I know what you’re thinking. There must be exceptions. All right, have your way. Create in your mind someone incapable of ministry. Make him unable to read, write or speak.

‘What about sign language?’ you ask. Okay, rule that out too. Just to be sure, we’ll imagine he is blind and suffers severe mental retardation. If you insist, we’ll say he’s had these limitations since birth.

You want to pile on even more disabilities? This is ridiculous. How about making him spastic – so handicapped he can’t even wriggle out of bed by himself? Maybe he could use his hands. We had better make him incapable of even holding a spoon.

By now we have surely blocked every possibility. He can’t read, write, talk, sign or see; unable even to think straight or move properly. We have created in our imagination a hideously handicapped person utterly incapable of ministry, right? Hogwash. I’ve been describing Leslie Lemke, a man so powerfully used of God that you have probably heard of him. Steve Bergelin – who has worked with Bob Hope, Robert Schuller, Paul Harvey and many others – claims to have seen no one touch an audience the way Leslie does.

After sixteen years with not a glint of the most rudimentary potential for any ministry, Leslie was suddenly empowered to play the piano. Using fingers incapable of the simplest task, he played intricate pieces like a professional. Later, years before he could speak, he began to sing. He need only hear a piece once before he can reproduce it flawlessly, with skillful embellishments. He’s now world-famous and has been instrumental in leading many to the Lord.

Robert Reed’s speech is slurred. He has twisted hands and useless feet. By himself he cannot bathe, eat, brush teeth, comb his hair or put on his underwear.

He is a missionary in Portugal.

Bob Byers, besides being tormented by total blindness and poor hearing, was so paralyzed that not only was he completely immobilized below the neck, his front teeth had to be extracted to force liquefied food past his locked jaw. He could not read, write, see or move. You could fill a chapter detailing fundamental things this man could not do, but you could fill a book with things this founder of Mission to the Blind Overseas achieved for the glory of God.

Ministry is for everyone. Don’t ever let Satan call you an exception.

A mental asylum inmate grabbed a canvas and painted. In his saner days he had attempted theological studies and missionary work. He apparently failed at both. Added to this was the torment of repeated failures at romantic love. Now he was attempting to paint. He seemed to like the result. But who could appreciate the product of a twisted mind? Can a tortured soul produce beauty?

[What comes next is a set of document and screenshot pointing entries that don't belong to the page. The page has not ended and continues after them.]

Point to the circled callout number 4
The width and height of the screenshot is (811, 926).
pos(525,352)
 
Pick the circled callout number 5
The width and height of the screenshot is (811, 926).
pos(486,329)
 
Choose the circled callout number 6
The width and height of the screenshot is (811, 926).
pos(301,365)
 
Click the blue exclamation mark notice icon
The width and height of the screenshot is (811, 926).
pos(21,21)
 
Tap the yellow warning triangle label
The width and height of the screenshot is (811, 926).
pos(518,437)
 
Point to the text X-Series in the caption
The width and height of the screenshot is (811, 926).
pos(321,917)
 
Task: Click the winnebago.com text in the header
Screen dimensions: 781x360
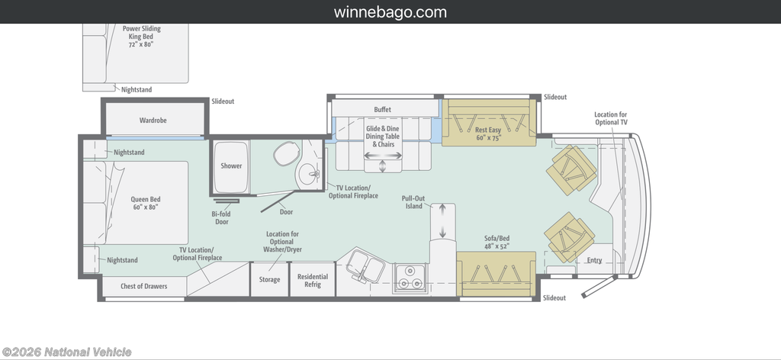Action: point(390,12)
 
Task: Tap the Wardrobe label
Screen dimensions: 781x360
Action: point(153,121)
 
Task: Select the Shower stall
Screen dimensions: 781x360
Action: point(231,166)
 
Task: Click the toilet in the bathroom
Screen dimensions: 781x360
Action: point(287,153)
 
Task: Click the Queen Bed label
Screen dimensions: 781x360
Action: point(146,203)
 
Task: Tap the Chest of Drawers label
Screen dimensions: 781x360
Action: point(144,286)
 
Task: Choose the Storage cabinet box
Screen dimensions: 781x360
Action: point(269,279)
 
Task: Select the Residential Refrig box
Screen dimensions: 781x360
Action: point(312,279)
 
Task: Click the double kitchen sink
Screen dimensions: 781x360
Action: point(365,266)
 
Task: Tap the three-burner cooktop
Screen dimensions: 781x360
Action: point(410,278)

In 1987 a canvas changed hands. It fetched $US 53.9 million – a world record for any painting. The previous record belonged to another painting by that same impoverished man. A third work of his changed hands for $US 20.2 million.

Obviously, the artist is now famous. But do not let van Gogh’s present-day fame blind you to the fact that those treasured works of art are by a mental patient who died in obscurity; a luckless madman who suicided after living only half his life.

From humanity’s sludge comes the finest gold.

It would take quite a library to detail the achievements of spiritual giants like Catherine Booth, Frances Havergal, Charlotte Elliott, David Livingstone and Amy Carmichael weighed down by chronic health problems; of Christians like Alexander Cruden and William Cowper afflicted by bouts of insanity; and of the legions like Gladys Aylward (It is speculated that Miss Aylward had ‘a profound learning disability’) who with God soared above their intellectual limitations.

Or are you too ordinary? That’s another myth we’ll sink before this book ends.

Every physical and mental barrier to ministry crumbles at the name of Jesus.